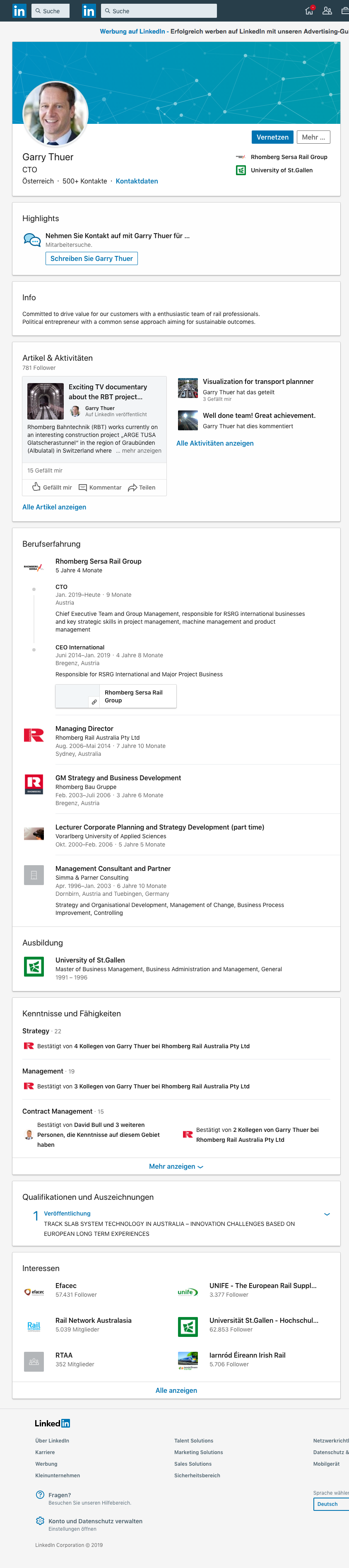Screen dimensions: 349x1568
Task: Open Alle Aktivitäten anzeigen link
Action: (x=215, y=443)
* * *
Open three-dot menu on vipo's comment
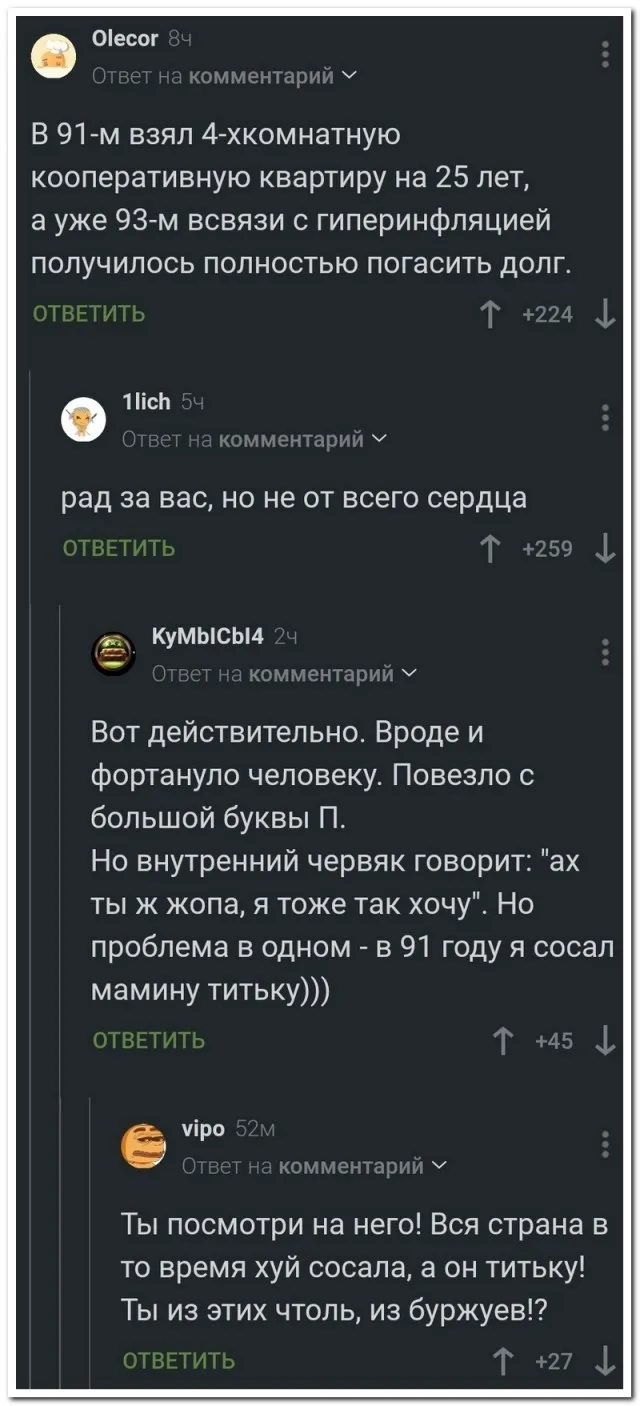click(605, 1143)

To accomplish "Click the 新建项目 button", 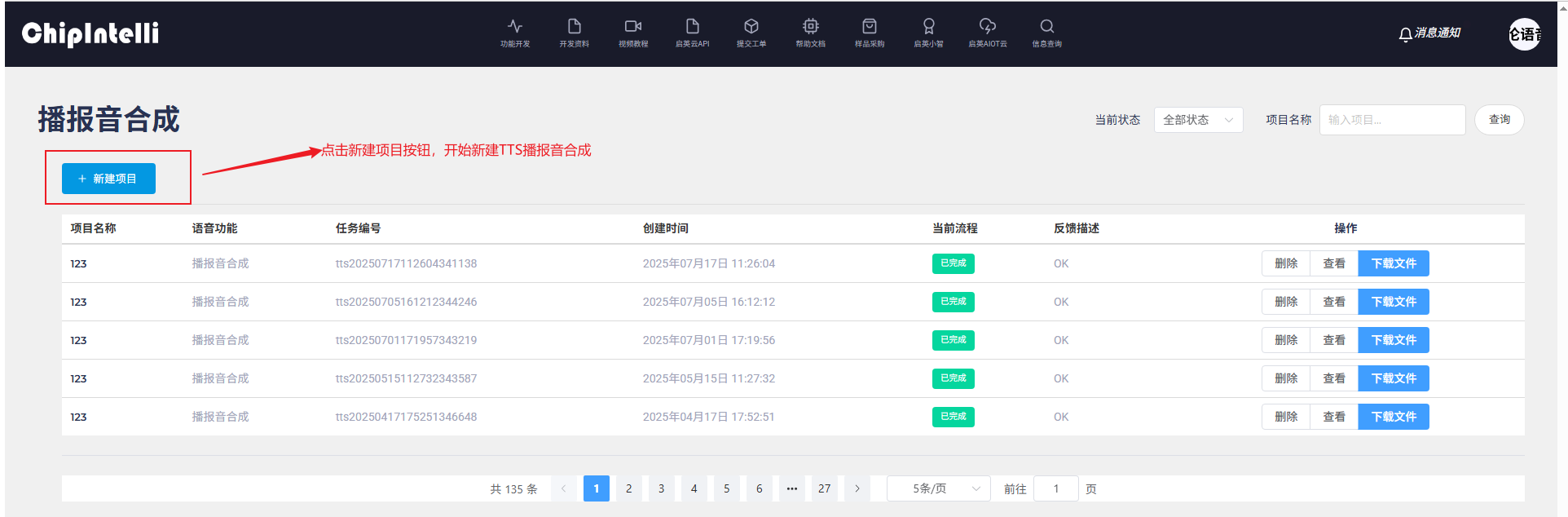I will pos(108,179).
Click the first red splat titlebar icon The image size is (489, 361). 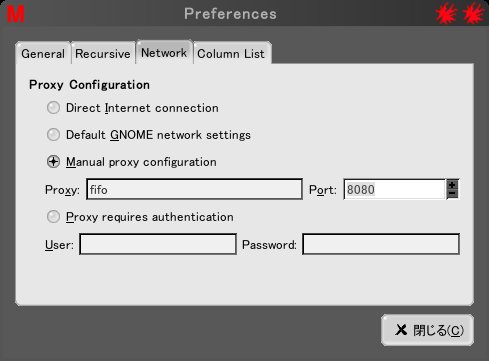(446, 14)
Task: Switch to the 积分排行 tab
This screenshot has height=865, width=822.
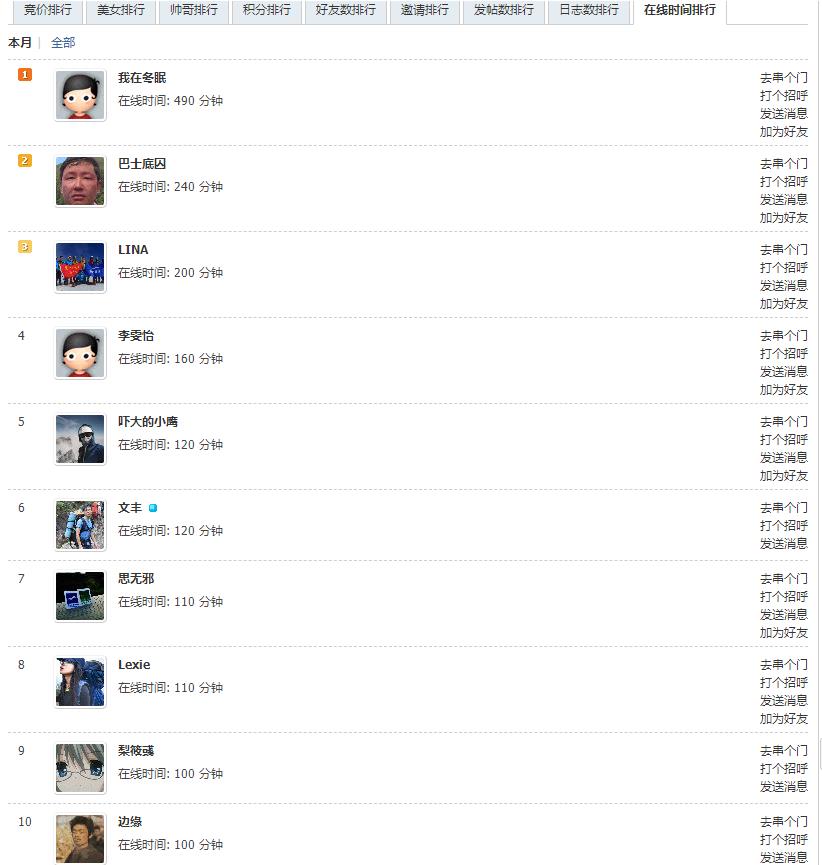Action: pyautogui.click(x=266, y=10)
--
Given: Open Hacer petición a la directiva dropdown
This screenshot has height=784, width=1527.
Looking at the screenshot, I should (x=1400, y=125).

Set problem:
Can you rewrite the listing from the line with "Screen dimensions: 349x1568" to the line with "Action: (x=215, y=443)", swapping "link" for "button" and keeping everything else the same? Leave the pictures out.

Result:
Screen dimensions: 349x1568
Task: Open Alle Aktivitäten anzeigen button
Action: (x=215, y=443)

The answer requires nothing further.